●初戦でシンガポール相手にまさかの引分けに終わってしまったハリルホジッチのニッポン代表。続いてはホームでのカンボジア戦。これまでだったらどう考えても楽に勝てる相手で、むしろこの相手が2次予選でいいの?的なカードであるが、現にシンガポールに引き分けてしまっているわけで、「内容はともかく、勝点3を」と、あたかも最終予選に臨むかのような気分で試合を見た。

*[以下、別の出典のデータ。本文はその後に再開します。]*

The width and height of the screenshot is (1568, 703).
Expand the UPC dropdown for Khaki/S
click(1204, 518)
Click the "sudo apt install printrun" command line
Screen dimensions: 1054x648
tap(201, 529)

●そしたら、ホントに「内容はともかく、勝点3を」得たという試合だった。3対0。これはどう見ても5対0くらいで勝つべき試合じゃないか……という物足りなさは残る。メンバーはGK:西川-DF:酒井宏樹、吉田、森重、長友-MF:山口、長谷部-香川-FW:本田(→原口元気)、武藤(→宇佐美)、岡崎(→興梠)。90分を通して、カンボジアはチャンスどころか攻撃の機会そのものがほとんどなかった。ずっとニッポンが攻めて、カンボジアがゴール前に人を固めて守る。カンボジアがゴール前でボールを跳ね返すと、それをニッポンが拾ってまた攻める。ここまで極端に一方的なゲームはなかなかない。
●しかし、最初のゴールが生まれるまでが長かった。これだけゴール前に人がいたら、ディフェンスを崩しようがない。こういう相手に対抗するセオリーとしてはミドルシュートの有効性があるわけだが、まさにその通りの展開で前半28分に本田のミドル、後半5分の吉田のミドルが決まった。吉田のシュートは完璧。センターバックのミドルが決まるのはニッポン代表ではあまり記憶にない場面だが、ハリルホジッチの要求に沿ったプレイだった模様。後半16分には岡崎のシュートのこぼれ球を香川が蹴りこんでゴール。香川は前半終盤にただ触れば入るようなゴールを外していてなにかの呪いかと思った。あれは外すほうが難しい。後半の序盤で、ハリルホジッチは香川をサイドに出し、代わって武藤を高い位置に上げて岡崎との2トップに。このチームには控え選手を含めても屈強な長身FWタイプがひとりもいないので、策も限られている。
●で、こういう相手、かつてのニッポン代表だったら(トルシエ時代とか、もっと前の時代とか)7対0とか8対0で勝っていたと思うんすよ。でも最近だとなかなかそんなスコアは見られない。ニッポン代表選手のクォリティはあがっているんだけど、対戦相手のレベルの下限がそれ以上にあがっている感じ。アジアのこれくらいのランクの国って、以前は後半途中から足が止まって運動量の面でもメンタルの面でもほとんど無抵抗になりかけていたもの。でもカンボジアは本当に集中してよく守っていた。1点取られたら攻めるんじゃなくて、取られても守り続けた。どこまで耐えられるかをテストするかのように。最後まで規律を持って走りぬいたのは立派。